Inspiring Interest in Ocean Conservation: Q&A with Sara Rosenblatt

Mission Bay Aquatic Center marine science program assistant Sara Rosenblatt was recently honored by U.S. Sailing for developing STEM programs for youth.
By SDSU News Team
 

Located in San Diego’s Mission Bay Park, the Mission Bay Aquatic Center (MBAC) offers a wide variety of educational programming and instruction for community members.

Recently, Sara Rosenblatt, MBAC marine science program assistant and U.S. Sailing Reach educator, was recognized by U.S. Sailing for her achievements in developing STEM programs for youth as part of International Women and Girls in Science Day, which takes place each February. 

Rosenblatt, who recently graduated from SDSU’s marine ecology graduate program and has worked at MBAC for three years, has worked diligently to develop a marine science program at MBAC that inspires interest in ocean conservation, and develops lifelong connections to the ocean through real world experiences.

The SDSU News Team recently spoke with Rosenblatt about what most interests her in marine ecology and conservation and what the national recognition means to her.

What interests you most about marine ecology and conservation?

What interests me most about marine ecology and conservation is that the health of our oceans is so central to the health and well-being of our planet. More than 70% of the earth is covered in water and 50% of the oxygen we breathe comes from oxygen produced in the ocean so no matter where in the world you live the ocean is impacting your day-to-day life. Ocean conservation is a global issue not just limited to coastal cities. 

Why is it important for women and girls to explore STEM subjects, especially science? What inspires you to be involved in STEM education?

It's important for women and girls to explore STEM subjects because women have historically been underrepresented in these fields, including science. That is starting to change, but it will be up to our generation of women and girls to keep that momentum going and make sure that women have a seat at every table where important decisions are being made, particularly in the STEM fields. I had many teachers, professors, and counselors who sparked my interest in science and inspired me to pursue a career in marine ecology and by continuing to be involved in STEM education I am able to pass that on and inspire the next generation of girls to be interested in science as well. 

You were recently recognized by U.S. Sailing for your achievements in developing STEM programs as part of International Women and Girls in Science Day. What does the honor mean to you?

I feel so honored to have been chosen by U.S. Sailing to be recognized for the work I have been involved in developing STEM programs. I was very excited to hear that U.S. Sailing wanted to recognize women for their contributions to STEM on International Women and Girls in Science Day since both sailing and science have historically been dominated by men and hope that taking the time to recognize contributions that women are making will help change that.

What activities take place during International Women and Girls in Science Day and what makes it a memorable experience for youth attending?

Students have the opportunity to participate in a host of different science activities such as catching fish to observe with a seine net, collecting plankton to study under a microscope, and hands-on activities to understand how humans impact our environment.
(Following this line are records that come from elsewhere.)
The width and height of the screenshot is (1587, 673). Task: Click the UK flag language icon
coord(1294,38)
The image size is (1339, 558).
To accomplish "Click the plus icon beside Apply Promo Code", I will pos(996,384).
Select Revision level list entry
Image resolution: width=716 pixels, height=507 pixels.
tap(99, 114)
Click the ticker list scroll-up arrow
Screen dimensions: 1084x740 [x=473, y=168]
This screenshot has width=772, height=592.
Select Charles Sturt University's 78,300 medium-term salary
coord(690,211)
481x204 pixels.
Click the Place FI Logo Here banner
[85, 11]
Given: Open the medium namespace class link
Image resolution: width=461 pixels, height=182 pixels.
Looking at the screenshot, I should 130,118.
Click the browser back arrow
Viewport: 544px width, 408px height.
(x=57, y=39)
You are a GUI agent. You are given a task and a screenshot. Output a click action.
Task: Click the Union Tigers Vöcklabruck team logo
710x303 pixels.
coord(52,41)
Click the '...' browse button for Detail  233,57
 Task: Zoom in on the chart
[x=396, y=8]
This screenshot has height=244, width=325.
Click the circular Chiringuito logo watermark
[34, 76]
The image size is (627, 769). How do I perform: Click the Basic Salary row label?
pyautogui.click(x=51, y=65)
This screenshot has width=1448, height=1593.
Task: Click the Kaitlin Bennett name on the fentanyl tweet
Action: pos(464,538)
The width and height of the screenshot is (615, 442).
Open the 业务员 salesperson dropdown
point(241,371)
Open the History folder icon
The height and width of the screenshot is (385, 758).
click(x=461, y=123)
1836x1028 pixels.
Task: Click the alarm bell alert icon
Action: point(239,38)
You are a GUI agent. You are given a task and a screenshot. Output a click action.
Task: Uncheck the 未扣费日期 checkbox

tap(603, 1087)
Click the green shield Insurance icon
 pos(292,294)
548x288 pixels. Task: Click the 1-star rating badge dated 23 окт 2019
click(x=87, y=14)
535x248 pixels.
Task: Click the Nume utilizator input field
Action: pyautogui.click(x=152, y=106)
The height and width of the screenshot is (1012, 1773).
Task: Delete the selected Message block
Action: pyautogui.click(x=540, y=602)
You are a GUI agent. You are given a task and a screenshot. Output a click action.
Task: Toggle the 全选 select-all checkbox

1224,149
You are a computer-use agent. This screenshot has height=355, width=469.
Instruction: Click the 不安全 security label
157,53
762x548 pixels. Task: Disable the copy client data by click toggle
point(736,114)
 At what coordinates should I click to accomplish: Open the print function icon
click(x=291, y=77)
I think having the opportunity to experience these activities first-hand makes this a really memorable experience for the students and helps them see the ways in which they are already participating in real science. 

What is one fact about the ocean that not many people know, but would be surprised to read?

One fact about the ocean that people may be surprised to read is that there are over 300 different species of sharks and the smallest could fit in your hand. Sharks tend to get a bad reputation in the media but are really amazing creatures and there is such a diversity of species in this group. Sharks and other top predators are extremely important for keeping our ocean ecosystems healthy and thriving.